Il comitato di Gioia Tauro della Croce rossa ha donato all’Alaga di Gioia Tauro farmaci e prodotti per l’infanzia.

La consegna è avvenuta prima del tradizionale pranzo di Natale, organizzato dall’associazione gioiese che quotidianamente aiuta con la mensa e altri servizi le persone bisognose.

E’ stata la presidente del comitato di Croce Rossa Maria Giovanna Ursida a consegnare gli scatoloni con i prodotti, raccolti nel mese di novembre, in occasione della giornata mondiale dei diritti dell’infanzia.

Quel giorno i volontari di Croce Rossa hanno invitato i clienti della farmacia San Francesco di Gioia Tauro a comprare farmaci pediatrici da banco e prodotti baby care per poi donarli.

La Croce Rossa e la fondazione Rava

«L’iniziativa – ha dichiarato Maria Giovanna Ursida – è stato promossa insieme alla Fondazione Rava che con la Croce rossa condivide la promozione dei diritti umanitari al fianco delle vulnerabilità e lo sforzo per combattere anche la povertà sanitaria infantile. Dopo la raccolta senza tentennamenti – ha proseguito – abbiamo deciso di portare i prodotti all’Alaga che è senza alcun dubbio centro di aiuto per il disagio nel territorio e punto di riferimento per tutte le persone in difficoltà e in stato di bisogno».
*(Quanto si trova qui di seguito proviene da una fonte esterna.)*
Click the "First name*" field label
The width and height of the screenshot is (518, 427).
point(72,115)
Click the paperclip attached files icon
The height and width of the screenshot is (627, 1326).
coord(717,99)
Il pranzo di Natale dell’Alaga

Il presidente dell’Alaga e Michelino Verzì e la vicepresidente Eleonora Mazzacua hanno ringraziato i volontari di Croce Rossa per il prezioso dono che ha arricchito il piccolo ambulatorio presente nella sede.

L’Alaga

Nel corso degli anni i soci dell’Alaga hanno conquistato la fiducia di chi si trova in difficoltà, delle associazioni del territorio e delle Istituzioni grazie a un lavoro costante svolto con dedizione e senza secondi fini.

Con grandi sforzi e un passo per volta è stata ristrutturata la sede, una villa confiscata alla ndrangheta nel quartiere Monacelli, ottenuta dal Comune con molti lavori da effettuare e trasformata in un centro servizi in grado di ospitare anche donne vittime di violenza e persone che vivono momenti di difficoltà.